15. Pleasant modder who responds to PM’s.

16. Accurate timelines from the modder.

17. Reasonable DHL price.

18. Uniqueness

Reactions: Like 5 | Winner 4


----------



## Christos (13/4/20)

Rob Fisher said:


> View attachment 193982
> 
> 
> 1. No sharp edges. Comfort is critical.
> ...


18. Sex appeal  

Very comprehensive list @Rob Fisher.

Some valuable and expensive lessons passed through in the list!

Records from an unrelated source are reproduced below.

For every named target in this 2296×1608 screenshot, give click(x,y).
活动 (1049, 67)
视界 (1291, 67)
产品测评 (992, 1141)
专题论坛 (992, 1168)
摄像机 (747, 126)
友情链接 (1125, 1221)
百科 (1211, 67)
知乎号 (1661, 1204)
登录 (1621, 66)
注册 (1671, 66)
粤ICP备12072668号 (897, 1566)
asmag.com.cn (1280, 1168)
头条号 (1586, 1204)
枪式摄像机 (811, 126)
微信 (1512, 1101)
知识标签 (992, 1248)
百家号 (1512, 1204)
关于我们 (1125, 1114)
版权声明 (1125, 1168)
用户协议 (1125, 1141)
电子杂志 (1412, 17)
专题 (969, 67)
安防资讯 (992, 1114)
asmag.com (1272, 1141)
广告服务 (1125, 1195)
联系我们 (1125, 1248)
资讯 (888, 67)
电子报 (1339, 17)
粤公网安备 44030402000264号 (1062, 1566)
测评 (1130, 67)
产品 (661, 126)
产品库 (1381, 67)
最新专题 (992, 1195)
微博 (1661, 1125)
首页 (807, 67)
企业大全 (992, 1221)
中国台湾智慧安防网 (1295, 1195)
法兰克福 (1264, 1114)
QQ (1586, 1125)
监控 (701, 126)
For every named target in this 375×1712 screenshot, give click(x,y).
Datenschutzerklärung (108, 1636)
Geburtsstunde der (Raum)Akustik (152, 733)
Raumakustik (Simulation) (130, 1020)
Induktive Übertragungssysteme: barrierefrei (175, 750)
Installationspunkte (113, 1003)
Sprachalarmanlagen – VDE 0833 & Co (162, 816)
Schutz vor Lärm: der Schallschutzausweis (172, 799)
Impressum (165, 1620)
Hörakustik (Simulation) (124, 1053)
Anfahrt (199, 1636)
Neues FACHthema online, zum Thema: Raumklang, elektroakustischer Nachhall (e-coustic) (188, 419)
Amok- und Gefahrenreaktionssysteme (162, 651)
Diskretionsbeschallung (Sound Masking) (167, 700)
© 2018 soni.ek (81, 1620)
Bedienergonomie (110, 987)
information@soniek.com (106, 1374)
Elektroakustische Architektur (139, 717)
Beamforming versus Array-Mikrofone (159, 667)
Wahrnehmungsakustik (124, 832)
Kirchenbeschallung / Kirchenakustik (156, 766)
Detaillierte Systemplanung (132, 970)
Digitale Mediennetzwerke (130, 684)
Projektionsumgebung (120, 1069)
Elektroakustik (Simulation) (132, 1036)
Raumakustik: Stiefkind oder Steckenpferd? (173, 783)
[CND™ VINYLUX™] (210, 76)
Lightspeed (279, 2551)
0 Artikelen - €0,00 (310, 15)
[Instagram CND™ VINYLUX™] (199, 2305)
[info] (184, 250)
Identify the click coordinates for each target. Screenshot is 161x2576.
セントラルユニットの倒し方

Reactions: Like 2 | Winner 1


----------



## Chickenstrip (13/4/20)

Things I look for in a vape before I buy:

1) Works

2) Won't break when I drop it 6 times a day

3) Not produced by Smok

Reactions: Like 3 | Funny 3


----------



## Christos (14/4/20)

Chickenstrip said:


> Things I look for in a vape before I buy:
> 
> 1) Works
> 
> ...


Out of interest, what mod are you using?
Also, have you had your Parkinson’s checked out?

Reactions: Funny 8


----------



## Chickenstrip (14/4/20)

Christos said:


> Out of interest, what mod are you using?
> Also, have you had your Parkinson’s checked out?



I'm using a Tesla WYE 80 as my daily. And I don't use tanks without plastic glass. Don't worry, I'm just very clumsy.

Reactions: Like 2


----------



## CJB85 (15/4/20)

Chickenstrip said:


> I'm using a Tesla WYE 80 as my daily. And I don't use tanks without plastic glass. Don't worry, I'm just very clumsy.


My wife knocked my intake over on the kitchen counter the other day (long fall from the top of a Gen) and smashed the bubble glass. Ordered some replacements from Fasttech but the lockdown has everything frozen. Initial order was placed on 19 Feb... package still at Fasttech warehouse.


----------